Some restaurants are “consulting with their accountants, point-of-sale providers, and teams to determine what approach works best for their business and employees,” said a spokesperson for the Texas Restaurant Association.
Some business owners may decide to make changes for competitive reasons. “For restaurants who use the commission-based model or utilize service charges, those servers would likely consider it a disadvantage to forego $25,000 of tax-free income when they could potentially move to a restaurant that does not utilize service charges and are therefore eligible for tax-free tips up to $25,000,” said a spokesperson for The Florida Restaurant and Lodging Association.
IRS guidance on making the most of tips tax deduction
Even though the regulations regarding these rules are not yet final, industry participants aren’t expecting much to change with respect to service fees and tip eligibility. At a hearing in October, the IRS reiterated that it is maintaining the stance that service fees aren’t eligible for the deduction, said Scott Klein, senior manager of tax policy and advocacy for the American Institute of CPAs, who attended the hearing. That’s not likely to change in the final regulations, he said.
In its September guidance, the IRS offered several examples of how restaurants can respond so their employees can eke out the most benefit from the deduction under the rules. “If a customer is expressly provided an option to disregard or modify amounts added to a bill, such amounts are not mandatory amounts,” the guidance states.

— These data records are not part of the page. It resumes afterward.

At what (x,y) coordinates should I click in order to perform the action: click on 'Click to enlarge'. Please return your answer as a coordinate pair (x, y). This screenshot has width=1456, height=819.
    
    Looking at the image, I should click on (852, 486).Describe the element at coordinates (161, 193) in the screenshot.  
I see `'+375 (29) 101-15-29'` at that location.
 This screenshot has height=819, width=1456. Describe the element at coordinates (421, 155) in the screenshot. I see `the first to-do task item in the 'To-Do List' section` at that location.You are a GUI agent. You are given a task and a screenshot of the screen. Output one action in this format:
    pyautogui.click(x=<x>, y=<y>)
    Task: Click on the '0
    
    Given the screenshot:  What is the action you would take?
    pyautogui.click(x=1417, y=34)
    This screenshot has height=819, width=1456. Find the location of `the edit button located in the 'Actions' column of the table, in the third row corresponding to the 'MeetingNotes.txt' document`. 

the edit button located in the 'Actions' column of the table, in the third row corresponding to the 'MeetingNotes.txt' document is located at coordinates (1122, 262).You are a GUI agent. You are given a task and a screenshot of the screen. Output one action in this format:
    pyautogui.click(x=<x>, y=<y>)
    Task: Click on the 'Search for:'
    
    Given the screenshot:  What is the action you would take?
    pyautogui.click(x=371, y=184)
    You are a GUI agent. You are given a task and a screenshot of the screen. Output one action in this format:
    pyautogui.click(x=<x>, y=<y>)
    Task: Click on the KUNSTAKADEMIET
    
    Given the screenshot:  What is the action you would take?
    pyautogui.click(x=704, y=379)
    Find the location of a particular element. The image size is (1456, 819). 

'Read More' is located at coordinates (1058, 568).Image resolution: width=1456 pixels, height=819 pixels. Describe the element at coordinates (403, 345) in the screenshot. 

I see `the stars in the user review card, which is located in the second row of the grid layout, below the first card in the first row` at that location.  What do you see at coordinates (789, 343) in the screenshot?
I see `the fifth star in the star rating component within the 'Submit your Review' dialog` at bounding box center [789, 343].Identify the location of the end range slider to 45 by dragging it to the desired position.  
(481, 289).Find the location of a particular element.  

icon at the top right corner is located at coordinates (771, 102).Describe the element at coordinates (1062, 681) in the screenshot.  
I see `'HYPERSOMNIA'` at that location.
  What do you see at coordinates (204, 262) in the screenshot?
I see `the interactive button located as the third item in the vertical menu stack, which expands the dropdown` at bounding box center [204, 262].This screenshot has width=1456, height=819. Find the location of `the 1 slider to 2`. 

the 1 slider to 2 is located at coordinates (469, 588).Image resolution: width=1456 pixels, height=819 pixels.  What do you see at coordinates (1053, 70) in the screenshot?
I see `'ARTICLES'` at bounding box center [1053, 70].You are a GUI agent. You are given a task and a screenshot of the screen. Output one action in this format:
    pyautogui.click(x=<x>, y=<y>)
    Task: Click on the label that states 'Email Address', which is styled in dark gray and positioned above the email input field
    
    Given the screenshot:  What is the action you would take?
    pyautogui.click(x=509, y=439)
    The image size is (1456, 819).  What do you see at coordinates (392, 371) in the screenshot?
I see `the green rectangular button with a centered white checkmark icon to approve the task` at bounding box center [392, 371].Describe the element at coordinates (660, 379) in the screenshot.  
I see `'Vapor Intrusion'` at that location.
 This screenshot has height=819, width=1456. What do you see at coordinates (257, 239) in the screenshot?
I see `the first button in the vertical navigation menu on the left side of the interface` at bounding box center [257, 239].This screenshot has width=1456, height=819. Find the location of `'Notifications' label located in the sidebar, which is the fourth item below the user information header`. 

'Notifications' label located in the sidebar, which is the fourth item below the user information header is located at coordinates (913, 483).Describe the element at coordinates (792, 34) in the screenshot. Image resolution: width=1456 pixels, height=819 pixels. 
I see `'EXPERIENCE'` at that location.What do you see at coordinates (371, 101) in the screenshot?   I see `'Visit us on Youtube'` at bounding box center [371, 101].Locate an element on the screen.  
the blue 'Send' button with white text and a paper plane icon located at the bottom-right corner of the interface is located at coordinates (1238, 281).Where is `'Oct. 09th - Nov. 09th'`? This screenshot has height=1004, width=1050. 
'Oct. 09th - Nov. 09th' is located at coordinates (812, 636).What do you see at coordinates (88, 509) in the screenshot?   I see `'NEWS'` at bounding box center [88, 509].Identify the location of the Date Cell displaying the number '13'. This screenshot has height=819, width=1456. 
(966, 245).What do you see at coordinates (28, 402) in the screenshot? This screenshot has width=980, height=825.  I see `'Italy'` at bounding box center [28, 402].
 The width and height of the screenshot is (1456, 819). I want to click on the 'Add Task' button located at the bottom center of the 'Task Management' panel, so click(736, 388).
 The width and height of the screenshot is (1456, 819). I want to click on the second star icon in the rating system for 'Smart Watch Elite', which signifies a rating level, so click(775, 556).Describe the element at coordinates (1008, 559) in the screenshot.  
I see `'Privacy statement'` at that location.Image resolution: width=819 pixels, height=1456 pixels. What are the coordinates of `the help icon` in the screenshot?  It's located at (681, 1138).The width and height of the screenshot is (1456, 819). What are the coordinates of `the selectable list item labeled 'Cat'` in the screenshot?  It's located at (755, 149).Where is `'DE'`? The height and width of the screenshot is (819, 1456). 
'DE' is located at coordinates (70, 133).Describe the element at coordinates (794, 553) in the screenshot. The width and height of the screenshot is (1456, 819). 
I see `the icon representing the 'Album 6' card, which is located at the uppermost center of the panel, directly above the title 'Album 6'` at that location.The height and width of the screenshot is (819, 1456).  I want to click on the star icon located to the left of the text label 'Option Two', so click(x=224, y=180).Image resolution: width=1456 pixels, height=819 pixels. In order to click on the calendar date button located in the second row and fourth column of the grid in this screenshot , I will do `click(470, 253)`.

Say, for example, that a restaurant’s menu states that an automatic 18% charge will be added to all bills for parties of six or more customers. Even if the restaurant distributes this amount to waitstaff, it is not a qualified tip for purposes of the deduction, the IRS said. However, if the restaurant adds a line labeled “additional tip amount” and the customer adds in an amount equal to 2% of the price for food and beverages, the 2% can be considered a qualified tip.
Another option would be for the restaurant to include a “recommended tip” equal to 18% of the price for food and beverages, and include a line for the customer to subtract (including to zero) or add to the recommended tip amount before paying the bill. Say the customer subtracts 3% from the recommended tip amount, resulting in a tip of 15%. The 15% amount that the customer voluntarily paid is a qualified tip in this scenario, according to the IRS.
In another example provided by the IRS, a server presents a customer’s bill on an electronic handheld point-of-sale device, which offers the option to pay 15%, 18%, 20%, other, or no tip. Because the customer has a right to determine the additional amount and was expressly provided the option to leave no tip, the amount chosen is a qualified tip. If, however, the customer was not given an option to modify the amount or leave zero tip, the amount selected would not be a qualified tip for purposes of the deduction.
As restaurant owners and employees weigh their options, the clock is ticking. Because President Trump’s OBBBA is so new, and the IRS is still crafting the applicable regulations, the situation is complicated for restaurants and other businesses whose employees want to claim a deduction for 2025. The AICPA had asked the Treasury Department and the IRS to include a safe harbor for businesses for this tax year, which the IRS issued in early November. This means employers will not face penalties for “failing to provide a separate accounting of any amounts reasonably designated as cash tips or the occupation of the person receiving such tips.”
This safe harbor only applies to tax year 2025.